A basic test looks quite simple, see the code below:

#include <glib.h>
#include "computations.h"

void computationTest(void)
{
    g_assert_cmpint(1234, ==, compute(1, 1));
}

int main(int argc, char** argv)
{
    g_test_init(&argc, &argv, NULL);
    g_test_add_func("/package_name/unit", computationTest);
    return g_test_run();
}

To run the test and produce the xml-output you simply execute the test runner gtester like so:

gtester build_dir/computation_tests --keep-going -o=testresults.xml

GTester unfortunately produces a result file which is incompatible with Jenkins’ test result reporting. Fortunately R. Tyler Croy has put together an XSL script that you can use to convert the results using

xsltproc -o junit-testresults.xml tools/gtester.xsl testresults.xml

That way you get relatively easy to use unit tests working on your code and nice some CI integration for your modern C language projects.

Update:

Recent gtester run the test binary multiple times if there are failing tests. To get a report of all (passing and failing) tests you may want to use my modified gtester.xsl script.

Testing antipatterns

Some testing anti patterns found in everyday code.

Catch all

try {
  callFailingMethod()
  fail()
} catch (Exception e) {
}

Problems:
When you look at the test code you cannot see which type of exception is thrown.
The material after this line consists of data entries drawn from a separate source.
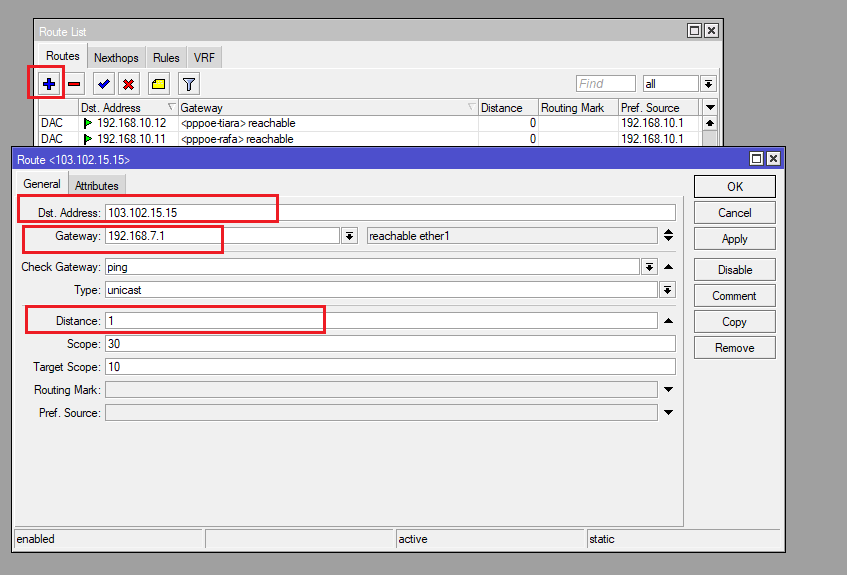
Task: Click the red minus Remove route icon
Action: click(x=74, y=84)
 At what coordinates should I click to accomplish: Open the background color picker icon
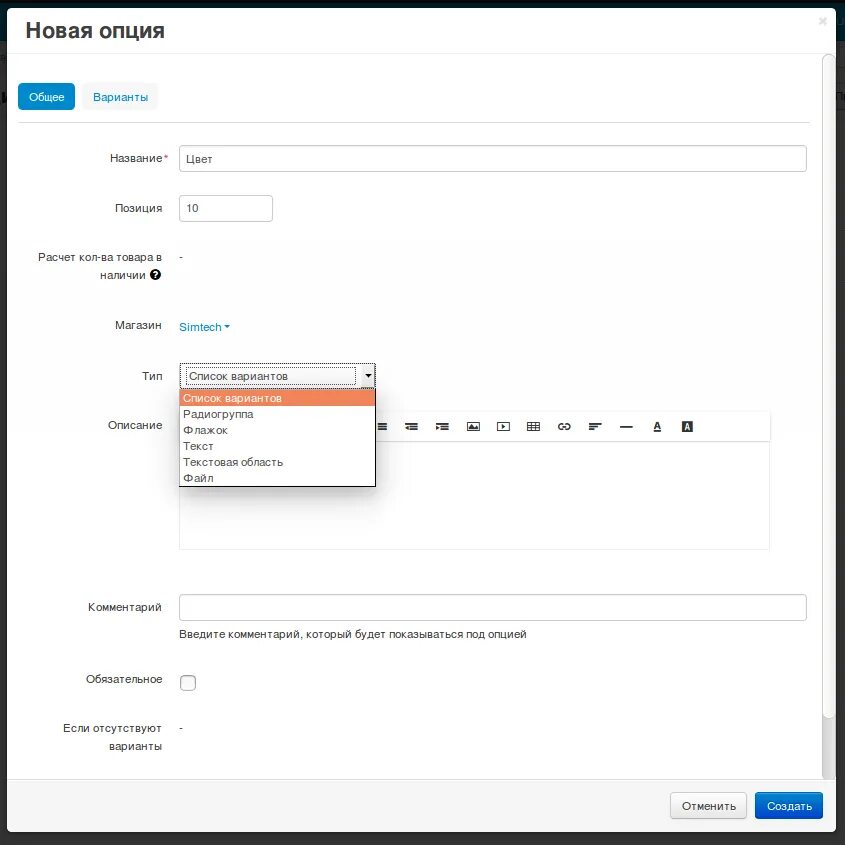[687, 426]
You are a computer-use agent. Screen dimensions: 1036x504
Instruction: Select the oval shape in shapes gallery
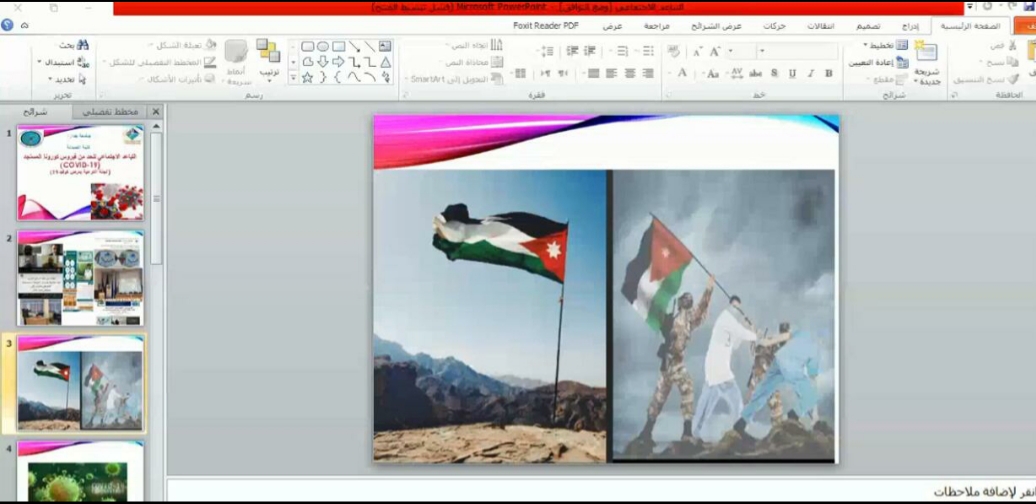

First it is better for clarity to document which type is thrown and second any bugs in the called code who throw unintended exceptions are swallowed here.

Better:

try {
  callFailingMethod()
  fail()
} catch (ParseException e) {
}

Problems:
If it fails you don’t see why: so always use a message for fail.

Better:

try {
  callFailingMethod()
  fail('ParseException expected')
} catch (ParseException e) {
}

Problems:
If an exception is thrown, you don’t assert that it is the expected exception, so test for the exception message.

Solution:

try {
  callFailingMethod()
  fail('ParseException expected')
} catch (ParseException e) {
  assertEquals("Invalid character at line 2", e.getMessage())
}

Using assert

assert isOdd(3)

Problems:
If you do not enable assertions on the JVM (by passing -ea) this line does nothing and the test passes fine every time.

Better:

assertTrue(isOdd(3))

Problems:
If assertTrue or assertFalse fails, you just get a generic error message, better use a message which communicates the error/

Solution:

assertTrue("3 should be odd", isOdd(3))

AssertTrue instead of assertEquals

  assertTrue('Expected: 1+2 = 3', sum(1, 2) == 3)

Problems:
You don’t see the actual value here, you could include it in the message, but there is an assertion for that: assertEquals

Solution:

  assertEquals(3, sum(1, 2))

Conditional logic in tests

if (isOdd(value)) {
  assertEquals(5, calculate(value)) 
} else {
  assertEquals(6, calculate(value)) 
}

Problems:
Can you look at the test source code and tell me which branch is used? If only one is used all the time, erase the other. If both are used, first make the test deterministic and use two tests, one for each branch.